Już wiadomo, kiedy ma się stać to, na co tak liczy prezes TVP Jacek Kurski. Resort kultury ogłasza, od kiedy abonament rtv po nowemu.
Już wiadomo, kiedy ma się stać to, na co tak liczy prezes TVP Jacek Kurski. Resort kultury ogłasza, od kiedy abonament rtv po nowemu. Fot. Sławomir Kamiński / Agencja Gazeta
REKLAMA
Projekt nowej ustawy abonamentowej jest już gotowy – obwieścił wiceminister kultury Paweł Lewandowski. No i jasne jest już, w jaki sposób rozwiązano to, aby tę daninę płacili wszyscy. Abonament rtv będzie doliczany do podatku PIT, a dla tych, którzy nie płacą tego podatku, do składki KRUS. Resort kultury chce, aby zmiana ta nie wymagała notyfikacji Komisji Europejskiej i znalazł na to taki sposób: opłata abonamentowa ma być na tyle niska, by zebrane w sumie pieniądze nie przekroczyły kwoty 3 mld zł rocznie. Jak tłumaczy wiceminister Lewandowski, prawo unijne dopuszcza pomoc publiczną dla mediów państwowych właśnie do takiej sumy.

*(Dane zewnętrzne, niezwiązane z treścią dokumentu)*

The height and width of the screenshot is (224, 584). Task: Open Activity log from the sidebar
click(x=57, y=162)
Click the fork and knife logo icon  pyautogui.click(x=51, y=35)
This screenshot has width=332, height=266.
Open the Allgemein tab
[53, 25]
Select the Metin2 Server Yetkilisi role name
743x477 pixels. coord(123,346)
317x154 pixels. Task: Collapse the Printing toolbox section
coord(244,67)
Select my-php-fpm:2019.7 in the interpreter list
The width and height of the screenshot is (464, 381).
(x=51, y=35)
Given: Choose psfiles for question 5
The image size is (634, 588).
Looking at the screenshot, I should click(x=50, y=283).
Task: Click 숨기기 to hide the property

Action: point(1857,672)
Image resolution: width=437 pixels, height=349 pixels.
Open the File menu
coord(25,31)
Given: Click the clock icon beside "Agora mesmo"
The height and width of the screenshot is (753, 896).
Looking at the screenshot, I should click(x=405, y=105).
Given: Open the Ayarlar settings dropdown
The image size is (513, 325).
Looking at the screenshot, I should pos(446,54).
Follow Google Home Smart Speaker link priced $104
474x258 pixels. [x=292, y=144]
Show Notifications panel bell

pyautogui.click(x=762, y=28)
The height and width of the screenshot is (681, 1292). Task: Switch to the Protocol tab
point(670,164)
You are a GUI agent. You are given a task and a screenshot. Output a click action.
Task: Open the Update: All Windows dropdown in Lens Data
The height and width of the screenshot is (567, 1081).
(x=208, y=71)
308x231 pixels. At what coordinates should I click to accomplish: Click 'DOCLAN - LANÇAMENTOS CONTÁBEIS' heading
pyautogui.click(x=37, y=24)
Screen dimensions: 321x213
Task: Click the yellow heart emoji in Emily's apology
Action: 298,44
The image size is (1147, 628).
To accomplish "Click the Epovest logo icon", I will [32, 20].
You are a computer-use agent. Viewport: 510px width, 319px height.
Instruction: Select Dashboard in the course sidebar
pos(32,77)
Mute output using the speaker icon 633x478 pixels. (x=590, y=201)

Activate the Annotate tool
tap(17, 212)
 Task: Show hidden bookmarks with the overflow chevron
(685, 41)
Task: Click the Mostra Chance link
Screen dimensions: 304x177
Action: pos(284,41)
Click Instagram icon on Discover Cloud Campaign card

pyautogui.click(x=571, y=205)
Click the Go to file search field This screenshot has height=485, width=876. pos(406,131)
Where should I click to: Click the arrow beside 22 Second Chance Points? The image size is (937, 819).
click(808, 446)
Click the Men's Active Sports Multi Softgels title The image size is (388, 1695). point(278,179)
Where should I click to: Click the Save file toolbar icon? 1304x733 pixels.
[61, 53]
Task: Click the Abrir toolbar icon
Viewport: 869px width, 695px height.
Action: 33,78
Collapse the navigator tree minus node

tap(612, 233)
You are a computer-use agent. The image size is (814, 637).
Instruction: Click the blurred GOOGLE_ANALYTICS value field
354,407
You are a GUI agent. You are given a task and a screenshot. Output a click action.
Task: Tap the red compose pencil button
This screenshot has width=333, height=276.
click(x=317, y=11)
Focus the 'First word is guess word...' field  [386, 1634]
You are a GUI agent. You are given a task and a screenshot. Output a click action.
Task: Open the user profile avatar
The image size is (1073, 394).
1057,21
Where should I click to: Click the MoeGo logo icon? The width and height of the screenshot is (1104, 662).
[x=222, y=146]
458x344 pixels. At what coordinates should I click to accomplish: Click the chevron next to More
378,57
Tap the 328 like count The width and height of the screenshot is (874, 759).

Zmiana ma wejść w życie z początkiem 2019 r., co dla prezesa TVP jest złą wiadomością. Bo Jacek Kurski pieniędzy na funkcjonowanie Telewizji Polskiej potrzebuje natychmiast. Niejednokrotnie skarżył się, że telewizja narodowa jest niedofinansowana. O tym, że TVP pod wodzą Kurskiego idzie na dno także pod względem finansowym, mówił w rozmowie z naTemat były prezes telewizji Juliusz Braun i podkreślał, że decyzje personalne powinny zapaść już dawno temu.
W ostatnich dniach nasiliły się spekulacje o możliwym odwołaniu Jacka Kurskiego – i za stan finansów TVP, i za zamieszanie z Opolem. Na nowego prezesa typowany był odwieczny oponent obecnego gospodarza gmachu przy Woronicza, Krzysztof Czabański. Ten jednak zapewnił wirtualnemedia.pl, że nie jest zainteresowany tym fotelem. Choć przyznał, że wkrótce Rada Mediów Narodowych zajmie się wnioskiem o odwołanie Jacka Kurskiego.